Kalalè è la prima etichetta di un progetto molto più ampio. Il nome riprende quello del primo villaggio al nord del Benin (ai confini con la Nigeria) dove portammo acqua per la prima volta nel 2015 a circa 300 bambini. La birra viene prodotto artigianalmente da un grosso birrificio artigianale campano che ha sposato la filosofia del nostro programma. Si tratta di una antica ricetta belga, riprodotta fedelmente con malto e grani del nostro meridione.
Per la realizzazione della vostra missione in che modo vi rivolgete ai locali ed alla catena dei distributori?
Noi non siamo molto incisivi nel proporci a rivenditori e distributori. Generalmente cerchiamo di parlare del progetto, dei benefici e della qualità del prodotto cercando di incuriosire l’interlocutore affinchè si senta nelle condizioni di far parte anche lui attivamente. Ci decide di salire a bordo di #SaveWaterDrinkBeer deve avere la consapevolezza di non dover semplicemente vendere una buona bottiglia di birra artigianale ma di sensibilizzare un buongustaio della birra che, nel mentre beve birra, sta contribuendo a donare un bicchiere d’acqua ad una donna o un bambino in un recondito villaggio dell’Africa.
Sei già stato altre volte in Africa?
Si certamente. Quando non ci sono io, abbiamo comunque una presenza costante di nostri volontari. Ogni nostra azione è presidiata in prima persona da un membro della nostra associazione. Bisogna stare attenti quando si agisce in quei luoghi, altrimenti il rischio di essere truffati è molto alto.
Oltre all’acqua in sè , una corretta igiene nella sua distribuzione in Africa. Fino ad oggi che risultati ha ottenuto il progetto dai proventi della vendita di Kalalè ?

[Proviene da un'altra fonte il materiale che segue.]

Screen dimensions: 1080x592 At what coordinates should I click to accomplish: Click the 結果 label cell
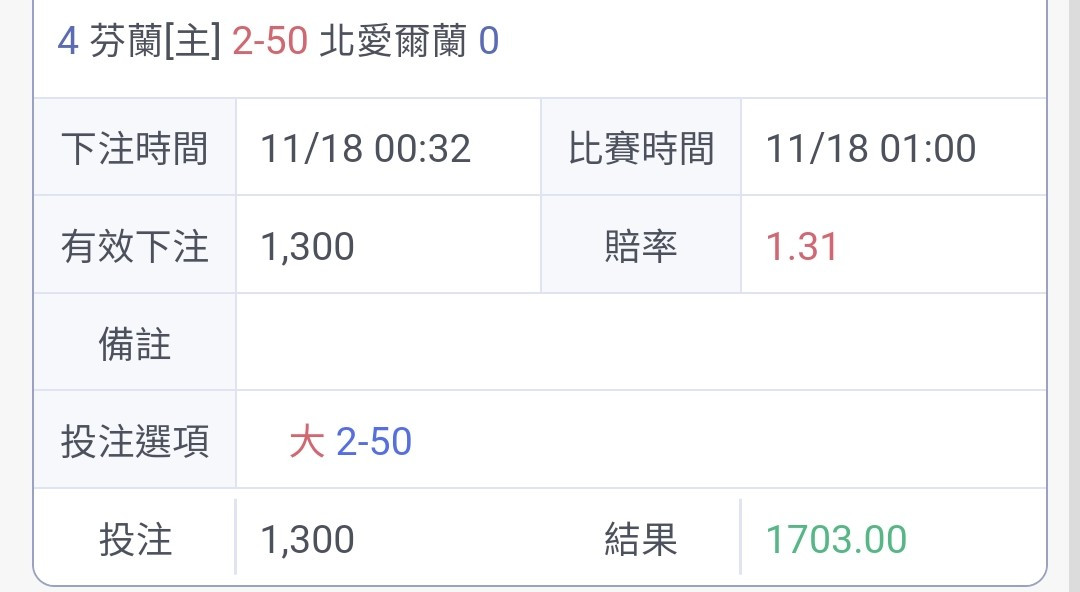click(x=641, y=538)
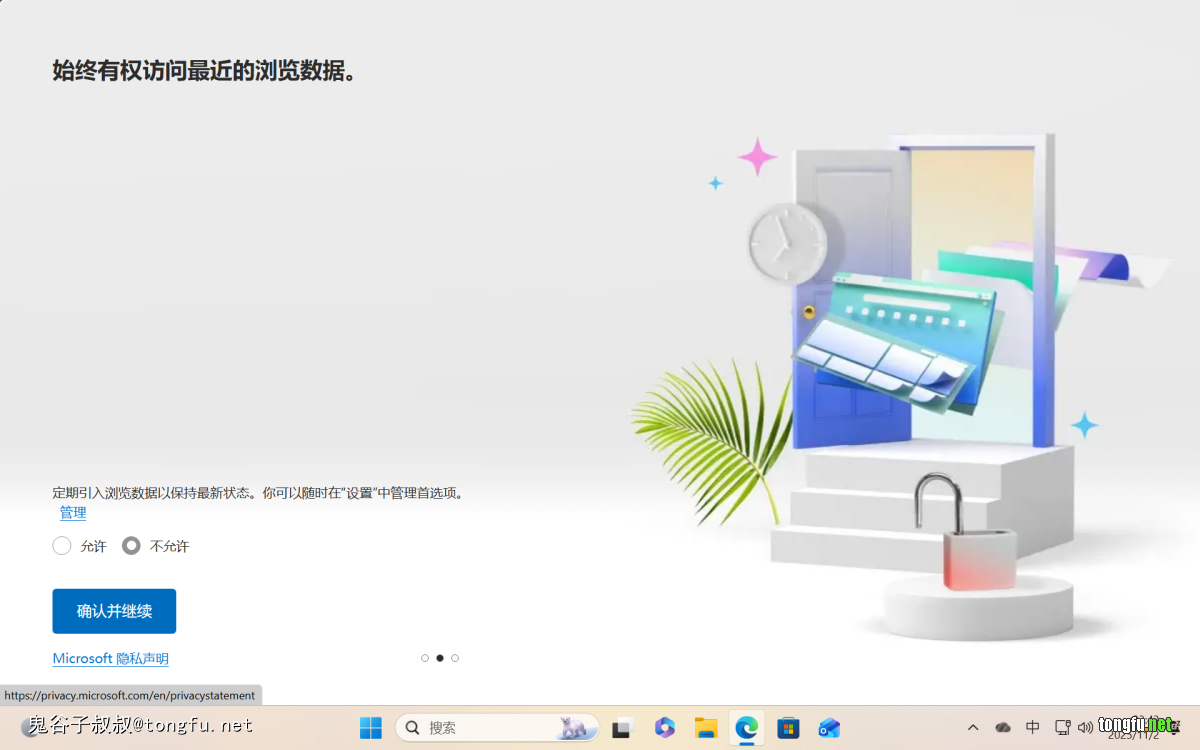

Finora abbiamo trivellato già 3 pozzi ed un quarto è proprio in questi giorni in fase di avvio. Siamo in attesa dei risultati degli studi geologici commissionati sul territorio per capire se dove abbiamo deciso di trivellare ci sta la possibilità di intercettare qualche buona falda d’acqua da portare in superficie.
L’acqua è più che mai un bene prezioso, in periodi come quello attuale di crisi climatica e di siccità. Quali sviluppi auspichi per il futuro della vostra missione?
Mi auguro che sempre più persone si sensibilizzino nei confronti dell’acqua che, da molti, è stata definita il petrolio del terzo millennio. Per noi civilizzati è ancora semplice aprire la porta del frigorifero o il rubinetto di casa per riempire un bicchiere d’acqua, ma per tante donne e tantissimi bambini non è semplice percorrere ogni giorno chilometri e chilometri per tornarsene a casa con qualche tanica d’acqua spesso neppure potabile. E tutto ciò sottraendo tempo prezioso al gioco ed allo studio. Se riusciamo ad immaginare ed immedesimarci in questo scenario, la nostra coscienza potrebbe fortemente cambiare. E sarebbe un ottimo punto di partenza.